Josh Rogin
President Xi Jinping has called on China’s People’s Liberation Army to be ready to take Taiwan by force by 2027. The United States, together with regional partners, must ensure a Chinese invasion can’t succeed. That plan hinges on quickly building and deploying thousands of new drones that would swarm the Taiwan Strait and keep China’s military busy until more help can arrive, according to the top U.S. military official in the Pacific. But time is running out to turn these plans into a reality.

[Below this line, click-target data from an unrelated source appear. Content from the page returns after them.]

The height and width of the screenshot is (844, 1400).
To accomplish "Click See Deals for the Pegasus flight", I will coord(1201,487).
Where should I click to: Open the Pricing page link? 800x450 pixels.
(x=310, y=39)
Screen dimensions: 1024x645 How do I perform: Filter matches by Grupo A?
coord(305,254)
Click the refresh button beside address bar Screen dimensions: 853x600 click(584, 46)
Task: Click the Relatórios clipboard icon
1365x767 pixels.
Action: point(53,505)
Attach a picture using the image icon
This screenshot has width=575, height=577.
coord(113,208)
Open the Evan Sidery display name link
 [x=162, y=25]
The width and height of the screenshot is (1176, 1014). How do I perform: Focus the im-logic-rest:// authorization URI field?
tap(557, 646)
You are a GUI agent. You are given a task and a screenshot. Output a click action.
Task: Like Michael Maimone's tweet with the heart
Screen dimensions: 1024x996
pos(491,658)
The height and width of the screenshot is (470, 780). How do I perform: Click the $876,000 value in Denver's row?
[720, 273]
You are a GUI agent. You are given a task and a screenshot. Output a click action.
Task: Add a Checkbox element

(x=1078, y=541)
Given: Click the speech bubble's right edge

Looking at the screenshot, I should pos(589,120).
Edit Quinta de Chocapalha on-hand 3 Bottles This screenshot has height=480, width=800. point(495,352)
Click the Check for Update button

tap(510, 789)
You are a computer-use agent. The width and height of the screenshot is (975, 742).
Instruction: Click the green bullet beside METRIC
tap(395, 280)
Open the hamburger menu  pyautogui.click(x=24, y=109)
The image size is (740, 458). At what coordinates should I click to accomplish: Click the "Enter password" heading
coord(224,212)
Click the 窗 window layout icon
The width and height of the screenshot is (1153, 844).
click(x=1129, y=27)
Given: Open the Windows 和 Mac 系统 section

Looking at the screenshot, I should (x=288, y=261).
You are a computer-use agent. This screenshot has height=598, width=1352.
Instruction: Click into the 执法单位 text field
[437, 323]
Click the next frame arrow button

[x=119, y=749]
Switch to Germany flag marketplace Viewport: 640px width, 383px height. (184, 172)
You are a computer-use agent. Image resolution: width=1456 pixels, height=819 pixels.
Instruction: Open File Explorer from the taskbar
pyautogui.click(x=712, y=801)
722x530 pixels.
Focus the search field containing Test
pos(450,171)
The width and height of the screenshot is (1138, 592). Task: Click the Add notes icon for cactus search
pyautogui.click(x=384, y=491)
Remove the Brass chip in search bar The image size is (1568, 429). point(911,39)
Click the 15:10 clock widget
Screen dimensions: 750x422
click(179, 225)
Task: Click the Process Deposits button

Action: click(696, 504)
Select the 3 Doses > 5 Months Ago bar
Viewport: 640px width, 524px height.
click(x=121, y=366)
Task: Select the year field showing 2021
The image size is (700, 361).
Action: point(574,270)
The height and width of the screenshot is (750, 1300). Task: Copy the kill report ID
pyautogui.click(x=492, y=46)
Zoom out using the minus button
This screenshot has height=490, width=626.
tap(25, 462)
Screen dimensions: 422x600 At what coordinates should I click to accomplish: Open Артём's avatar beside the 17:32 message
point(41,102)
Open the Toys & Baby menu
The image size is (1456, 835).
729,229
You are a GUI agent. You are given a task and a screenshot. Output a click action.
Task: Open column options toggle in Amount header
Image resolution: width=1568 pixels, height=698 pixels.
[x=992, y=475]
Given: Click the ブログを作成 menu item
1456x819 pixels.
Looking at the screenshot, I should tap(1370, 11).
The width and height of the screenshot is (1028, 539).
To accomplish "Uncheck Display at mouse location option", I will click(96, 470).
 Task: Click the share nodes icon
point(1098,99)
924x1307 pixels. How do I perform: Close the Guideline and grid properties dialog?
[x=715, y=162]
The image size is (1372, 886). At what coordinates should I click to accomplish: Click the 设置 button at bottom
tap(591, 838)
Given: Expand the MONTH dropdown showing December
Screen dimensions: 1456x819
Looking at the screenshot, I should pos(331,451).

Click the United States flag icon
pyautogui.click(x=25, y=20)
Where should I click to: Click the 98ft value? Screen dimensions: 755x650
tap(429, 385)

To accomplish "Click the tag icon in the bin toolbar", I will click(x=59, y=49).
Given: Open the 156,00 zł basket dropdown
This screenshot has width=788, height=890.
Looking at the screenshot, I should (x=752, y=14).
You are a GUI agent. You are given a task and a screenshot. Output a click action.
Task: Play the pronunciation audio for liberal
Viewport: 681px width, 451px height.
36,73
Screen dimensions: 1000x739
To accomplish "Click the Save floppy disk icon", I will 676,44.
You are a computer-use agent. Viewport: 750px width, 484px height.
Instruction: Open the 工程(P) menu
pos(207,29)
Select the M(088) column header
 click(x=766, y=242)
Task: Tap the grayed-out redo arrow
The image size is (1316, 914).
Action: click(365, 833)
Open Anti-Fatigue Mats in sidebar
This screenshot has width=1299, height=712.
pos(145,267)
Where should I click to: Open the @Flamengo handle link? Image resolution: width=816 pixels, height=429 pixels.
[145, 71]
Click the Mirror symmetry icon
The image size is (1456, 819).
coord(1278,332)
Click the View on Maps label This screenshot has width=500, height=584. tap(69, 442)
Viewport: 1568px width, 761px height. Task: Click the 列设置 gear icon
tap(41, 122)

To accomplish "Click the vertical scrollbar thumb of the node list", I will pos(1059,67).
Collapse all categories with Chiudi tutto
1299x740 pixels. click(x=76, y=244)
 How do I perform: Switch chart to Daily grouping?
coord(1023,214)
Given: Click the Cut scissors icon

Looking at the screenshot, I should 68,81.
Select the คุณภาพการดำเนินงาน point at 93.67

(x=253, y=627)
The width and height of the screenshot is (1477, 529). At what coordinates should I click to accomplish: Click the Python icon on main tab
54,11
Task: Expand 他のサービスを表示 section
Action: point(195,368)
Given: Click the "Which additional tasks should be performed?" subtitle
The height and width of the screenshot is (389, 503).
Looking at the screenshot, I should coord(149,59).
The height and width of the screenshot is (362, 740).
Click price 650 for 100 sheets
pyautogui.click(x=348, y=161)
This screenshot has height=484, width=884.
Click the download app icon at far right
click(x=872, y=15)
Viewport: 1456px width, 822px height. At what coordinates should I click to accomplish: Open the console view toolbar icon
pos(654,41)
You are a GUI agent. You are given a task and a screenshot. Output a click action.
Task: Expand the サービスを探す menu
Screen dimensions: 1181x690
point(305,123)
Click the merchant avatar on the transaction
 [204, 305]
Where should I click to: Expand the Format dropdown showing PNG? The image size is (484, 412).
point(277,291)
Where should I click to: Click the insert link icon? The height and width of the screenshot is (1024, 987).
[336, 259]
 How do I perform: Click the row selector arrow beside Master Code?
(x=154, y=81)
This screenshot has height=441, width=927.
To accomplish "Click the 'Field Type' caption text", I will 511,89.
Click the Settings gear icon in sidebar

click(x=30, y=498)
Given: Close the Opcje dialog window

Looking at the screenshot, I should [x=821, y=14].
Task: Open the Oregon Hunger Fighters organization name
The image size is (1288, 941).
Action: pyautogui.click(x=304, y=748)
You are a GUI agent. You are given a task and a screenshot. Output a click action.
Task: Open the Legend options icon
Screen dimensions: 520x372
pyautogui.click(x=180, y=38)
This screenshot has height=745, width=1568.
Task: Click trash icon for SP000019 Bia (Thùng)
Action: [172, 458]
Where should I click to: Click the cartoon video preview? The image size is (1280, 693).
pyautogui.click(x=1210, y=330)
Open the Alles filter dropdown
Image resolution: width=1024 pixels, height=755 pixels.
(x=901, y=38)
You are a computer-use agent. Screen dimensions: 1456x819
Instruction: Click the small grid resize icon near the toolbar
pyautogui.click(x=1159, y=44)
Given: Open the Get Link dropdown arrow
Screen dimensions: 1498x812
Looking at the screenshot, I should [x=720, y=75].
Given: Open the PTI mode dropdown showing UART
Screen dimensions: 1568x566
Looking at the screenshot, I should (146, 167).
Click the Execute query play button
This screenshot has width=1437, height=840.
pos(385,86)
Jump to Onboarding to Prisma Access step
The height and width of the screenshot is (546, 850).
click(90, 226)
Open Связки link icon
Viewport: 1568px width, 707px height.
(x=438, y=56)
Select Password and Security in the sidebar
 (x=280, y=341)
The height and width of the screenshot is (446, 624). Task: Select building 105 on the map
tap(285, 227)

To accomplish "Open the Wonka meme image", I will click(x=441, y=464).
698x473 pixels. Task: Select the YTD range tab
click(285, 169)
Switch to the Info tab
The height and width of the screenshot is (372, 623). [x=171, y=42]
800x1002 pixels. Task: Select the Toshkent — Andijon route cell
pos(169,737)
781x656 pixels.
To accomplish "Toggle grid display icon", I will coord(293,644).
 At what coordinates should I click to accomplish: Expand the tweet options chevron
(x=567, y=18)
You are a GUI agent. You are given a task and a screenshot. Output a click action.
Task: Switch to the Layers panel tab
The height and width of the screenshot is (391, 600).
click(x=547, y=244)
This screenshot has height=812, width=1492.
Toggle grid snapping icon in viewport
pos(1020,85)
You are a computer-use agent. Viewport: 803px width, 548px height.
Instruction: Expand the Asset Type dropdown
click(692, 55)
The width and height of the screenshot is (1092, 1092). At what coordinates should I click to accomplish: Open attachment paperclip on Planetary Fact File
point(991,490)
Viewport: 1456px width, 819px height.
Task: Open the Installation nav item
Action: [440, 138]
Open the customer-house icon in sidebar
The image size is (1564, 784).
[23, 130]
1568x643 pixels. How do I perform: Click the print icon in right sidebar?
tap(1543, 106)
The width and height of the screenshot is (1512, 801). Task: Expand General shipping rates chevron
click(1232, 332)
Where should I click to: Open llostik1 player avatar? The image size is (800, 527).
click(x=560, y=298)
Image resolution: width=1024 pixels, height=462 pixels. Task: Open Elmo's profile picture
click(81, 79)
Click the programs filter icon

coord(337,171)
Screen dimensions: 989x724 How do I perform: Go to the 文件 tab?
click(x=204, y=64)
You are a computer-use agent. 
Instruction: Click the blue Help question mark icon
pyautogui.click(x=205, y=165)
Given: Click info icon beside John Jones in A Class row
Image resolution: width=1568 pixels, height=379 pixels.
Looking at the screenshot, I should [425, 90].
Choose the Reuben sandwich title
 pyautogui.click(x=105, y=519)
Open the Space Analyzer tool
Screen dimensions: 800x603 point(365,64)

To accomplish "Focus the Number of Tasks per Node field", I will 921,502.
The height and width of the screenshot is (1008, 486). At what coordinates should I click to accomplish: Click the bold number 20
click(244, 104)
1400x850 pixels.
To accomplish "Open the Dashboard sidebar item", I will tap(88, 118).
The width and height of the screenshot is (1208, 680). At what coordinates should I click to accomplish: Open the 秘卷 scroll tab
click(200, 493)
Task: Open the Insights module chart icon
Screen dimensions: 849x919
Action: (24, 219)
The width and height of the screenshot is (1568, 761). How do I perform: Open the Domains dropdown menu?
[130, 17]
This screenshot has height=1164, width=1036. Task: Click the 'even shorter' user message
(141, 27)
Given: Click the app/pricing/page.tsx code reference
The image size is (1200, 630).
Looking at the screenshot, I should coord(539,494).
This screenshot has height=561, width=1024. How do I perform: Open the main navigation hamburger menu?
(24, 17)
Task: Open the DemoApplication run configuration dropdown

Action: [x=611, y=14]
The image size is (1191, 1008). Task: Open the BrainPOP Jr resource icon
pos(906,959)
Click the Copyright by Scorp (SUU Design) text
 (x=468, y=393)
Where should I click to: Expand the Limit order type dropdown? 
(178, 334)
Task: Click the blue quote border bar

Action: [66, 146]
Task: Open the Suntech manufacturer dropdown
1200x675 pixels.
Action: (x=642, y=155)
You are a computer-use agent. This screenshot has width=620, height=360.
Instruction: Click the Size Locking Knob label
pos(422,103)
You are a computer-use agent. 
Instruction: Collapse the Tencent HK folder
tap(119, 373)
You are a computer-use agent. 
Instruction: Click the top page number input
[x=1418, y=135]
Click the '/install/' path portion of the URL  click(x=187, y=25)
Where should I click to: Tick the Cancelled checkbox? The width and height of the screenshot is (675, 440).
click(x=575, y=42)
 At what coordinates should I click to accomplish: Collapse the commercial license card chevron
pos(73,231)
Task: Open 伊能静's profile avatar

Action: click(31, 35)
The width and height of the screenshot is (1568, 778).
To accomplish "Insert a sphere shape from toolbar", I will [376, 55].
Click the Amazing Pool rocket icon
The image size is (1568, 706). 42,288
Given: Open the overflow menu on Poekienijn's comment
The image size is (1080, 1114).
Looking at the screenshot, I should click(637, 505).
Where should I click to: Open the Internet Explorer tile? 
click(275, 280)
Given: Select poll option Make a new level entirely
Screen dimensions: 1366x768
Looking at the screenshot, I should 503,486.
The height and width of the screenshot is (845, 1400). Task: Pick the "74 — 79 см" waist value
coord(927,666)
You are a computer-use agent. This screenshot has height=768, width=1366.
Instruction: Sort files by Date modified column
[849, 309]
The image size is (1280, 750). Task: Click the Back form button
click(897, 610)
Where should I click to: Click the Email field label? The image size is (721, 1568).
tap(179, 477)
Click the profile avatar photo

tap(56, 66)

Under its long-standing policy of “strategic ambiguity,” the United States has never committed to coming to Taiwan’s defense if China attacks. President Biden has repeatedly said he would send the U.S. military to defend Taiwan, although he added a new caveat in his latest interview with Time, saying, “It would depend on the circumstances.” President Donald Trump seems less likely to intervene on Taiwan’s behalf, having told a GOP senator while in office that if China attacks, “there isn’t a f------ thing we can do about it.”
For any U.S. president, to send American men and women to defend a small democracy on the other side of the world would be a very tough call. That’s why Plan A is to deter Xi from ever attempting an invasion, by making sure that he never looks across the Taiwan Strait and sees an easy victory, Adm. Samuel Paparo, the new head of U.S. Indo-Pacific Command, told me in an interview.